Problem A
Reproduce a passage from the kinematics thread below. Begin at the words "6. If you mean" and stop after the words "giving weird answers.".
Problem B
Answer these questions from the kinematics thread below.
(i) What equation gives the particle's velocity v?
(ii) What expression for x did the original poster fail to reach?
(iii) Which two integration techniques does the poster say are giving weird answers?

Selected text
------

# Thread: Kinematics, find x given v.

1. ## Kinematics, find x given v.

A particle moves in a line so that the velocity v m/s is given by v = 1 + e^(−2x). Find the position, x m , in terms of time t seconds ( t ≥ 0 ), given that x = 0 when t = 0.

I've tried various methods but I can't seem to get the answer
x = (1/2) ln [2e^(2t)-1].

Could the question be wrong? Any hints for my first step?
I know that I should be equating dx/dt = 1 + e^(−2x). And then, integrate both sides wrt t?

$\displaystyle \dfrac{dx}{dt}=1+e^{-2x}$ or

$\displaystyle \dfrac{dx}{dt}=1+e^{-2t}?$

3. $\displaystyle \dfrac{dx}{dt}=1+e^{-2x}$
according to the question given...

4. In that case, the equation is linear (autonomous, even), if you view t = t(x). Try that approach. What does that give you?

5. So t = integrate the inverse of $\displaystyle 1+e^{-2x}$ wrt x?

6. If you mean multiplicative inverse, then yes.

7. Yeaps, that's what I meant

8. Right. So what do you get?

9. Should I be trying with u-substitution or integration by parts? Both are giving weird answers.

10. Take a look here. Click Show steps to see how they got it.

11. Ok, at least I know that my "weird" answer is RIGHT! Thanks for the link!
Now, I just need to find x.

12. Sure. Let me know how it goes.

------

Data shown
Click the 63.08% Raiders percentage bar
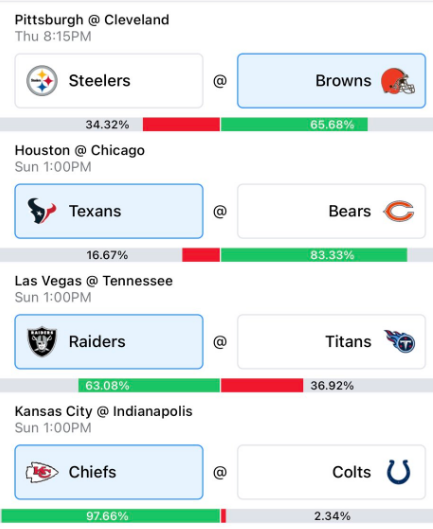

------

Written answer A
6. If you mean multiplicative inverse, then yes.

7. Yeaps, that's what I meant

8. Right. So what do you get?

9. Should I be trying with u-substitution or integration by parts? Both are giving weird answers.

Written answer B
(i) v = 1 + e^(−2x)
(ii) x = (1/2) ln [2e^(2t)-1]
(iii) U-substitution and integration by parts